» Task
Copy out in full the lines starting at the one containing "You are a GUI" and ending at the one containing "coord(943,1045)". Shift every coordinate in their answers by adding 81 to it.

» Records provided

^^^^^^^^

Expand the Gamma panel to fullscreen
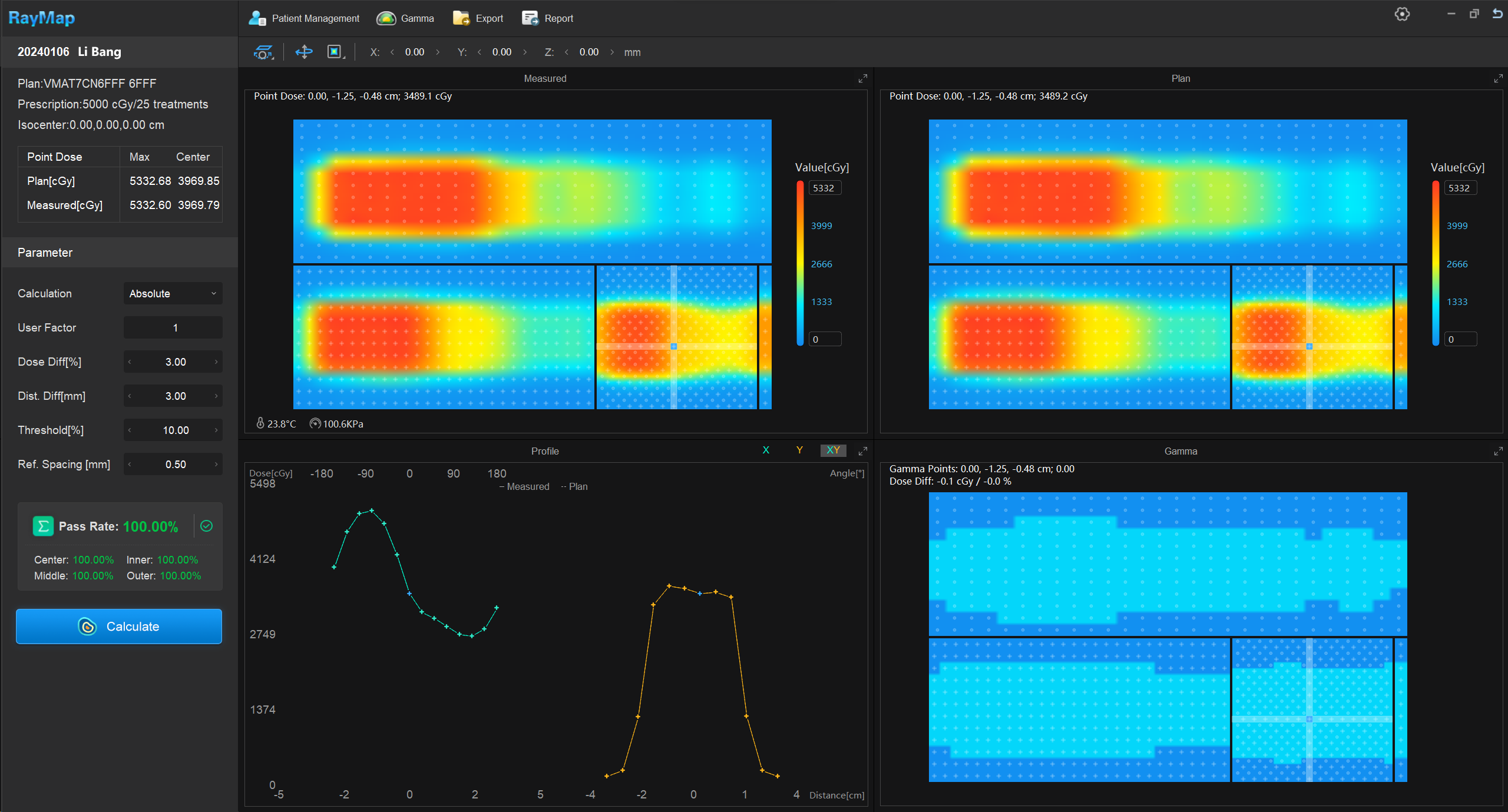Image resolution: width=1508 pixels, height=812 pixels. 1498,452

^^^^^^^^

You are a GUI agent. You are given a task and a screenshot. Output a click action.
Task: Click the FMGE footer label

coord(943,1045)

^^^^^^^^

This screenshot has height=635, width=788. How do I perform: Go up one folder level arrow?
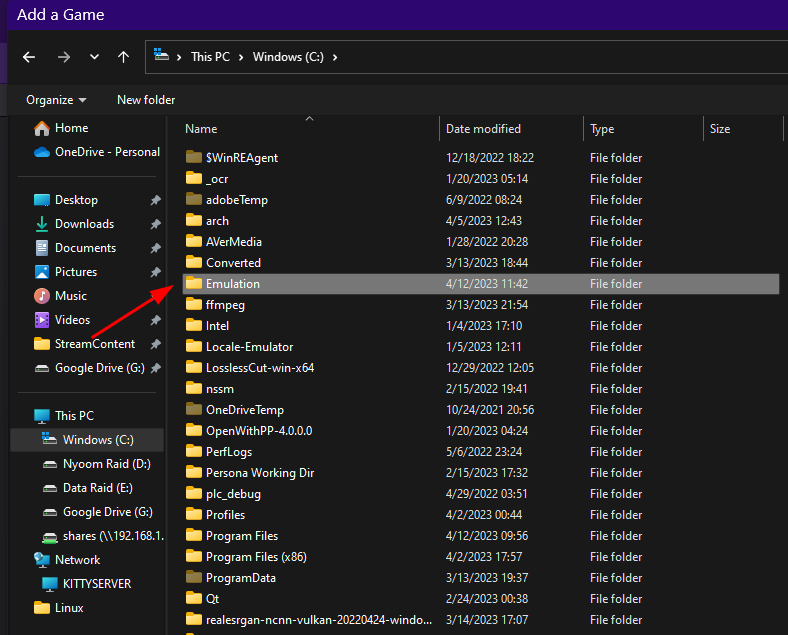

^^^^^^^^

» Response to this task
You are a GUI agent. You are given a task and a screenshot. Output a click action.
Task: Click the FMGE footer label

coord(1024,1126)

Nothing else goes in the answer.